BIS drops proposed changes to “deemed export” rule
BIS drops proposed changes to “deemed export” rule
The U.S. Commerce Department’s Bureau of Industry and Security has withdrawn a proposal to modify its licensing rules that allow foreign nationals to have access to certain U.S. technologies.
The so-called “deemed export” rule requires BIS and the State Department’s Office of Defense Trade Controls to determine whether an export license is required to release technological know-how to a foreign national working in the United States.
Since the Sept. 11, 2001 terrorist attacks, the Bush administration and some members of Congress have called for the Commerce Department to strengthen these controls. A 2004 Commerce Department Office of Inspector General’s report said current deemed export rules were weak.
BIS responded with a proposed rule on March 28, 2004, which would make use of the individual’s birth country, rather than the country of most recent citizenship or permanent residence as criteria for deemed export licensing.
The proposed rule received widespread criticism from numerous companies, trade groups and universities. Many of them argued that if this rule change was imposed, many organizations would be forced to move their research and development operations offshore to maintain access to overseas talent. Some even questioned the constitutionality of the deemed export rule.

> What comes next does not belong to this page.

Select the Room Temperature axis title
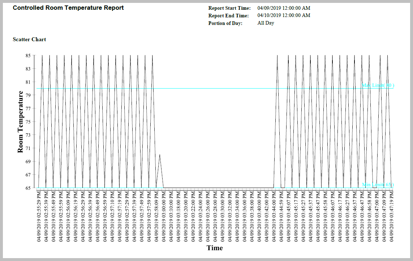 pyautogui.click(x=21, y=122)
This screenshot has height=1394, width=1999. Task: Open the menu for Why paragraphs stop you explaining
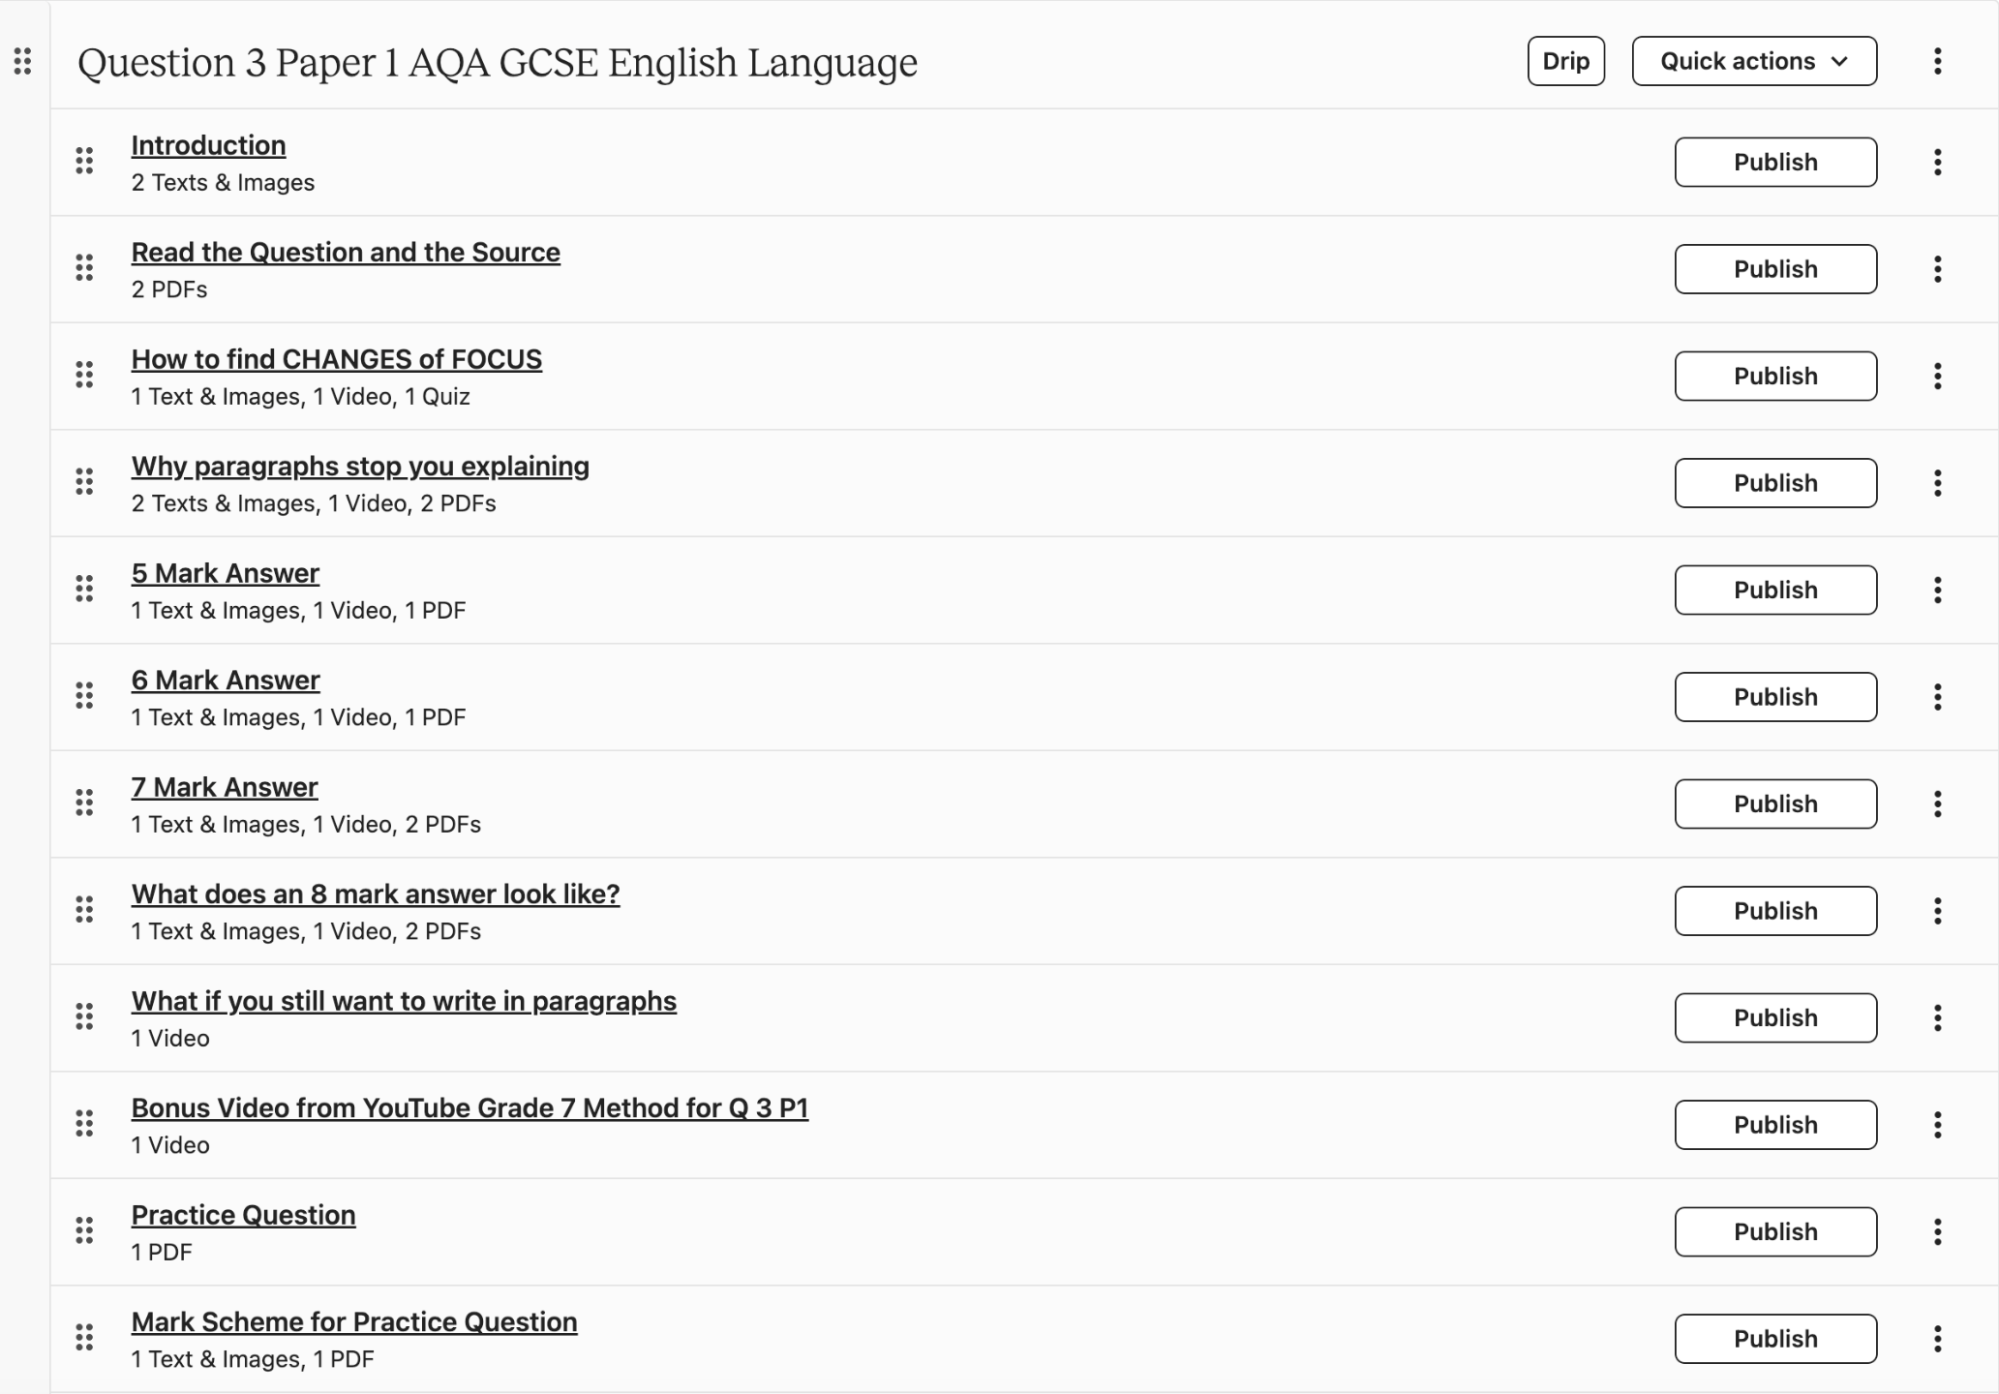click(1937, 483)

BIS said it recognizes that export controls must “take into account the integral and critical contribution of foreign nationals to U.S. fundamental research.”
The agency added that “many individuals may have ethnic ties to a particular nation, but bear no loyalty towards states where they were born.” For example, under the proposed rule, an Iranian-born Canadian green card holder would be considered Iranian, leading to denial of an export license for that individual.